Extracted information:
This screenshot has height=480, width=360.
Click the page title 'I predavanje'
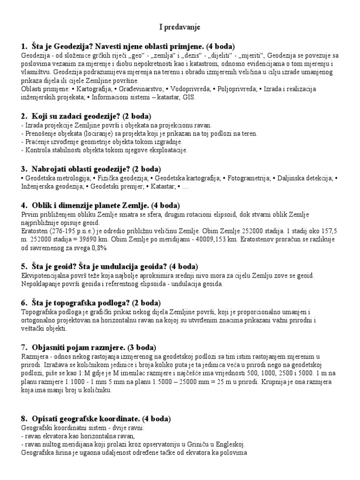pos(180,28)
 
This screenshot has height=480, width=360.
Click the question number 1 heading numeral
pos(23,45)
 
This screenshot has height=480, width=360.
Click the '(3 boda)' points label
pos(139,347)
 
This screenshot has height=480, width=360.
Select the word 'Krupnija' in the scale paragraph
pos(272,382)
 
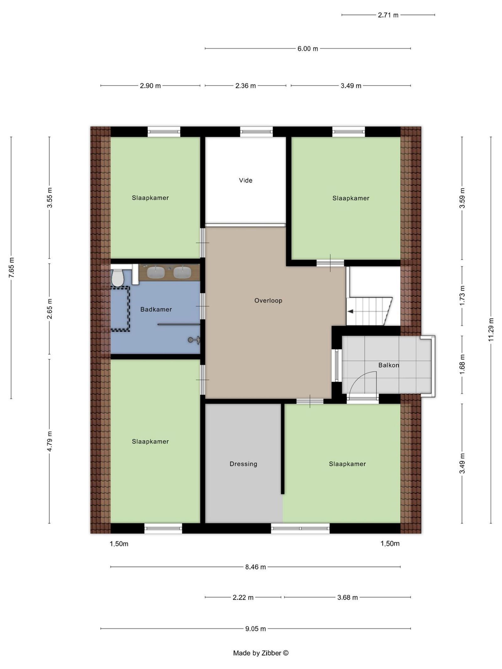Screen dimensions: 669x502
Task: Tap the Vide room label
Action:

To do: Copy out the records verbatim, starting at the line that contains "Screen dimensions: 669x502" and continuing through the end of the records. Leave out the pictures.

Finished answer:
Screen dimensions: 669x502
Task: Tap the Vide room label
Action:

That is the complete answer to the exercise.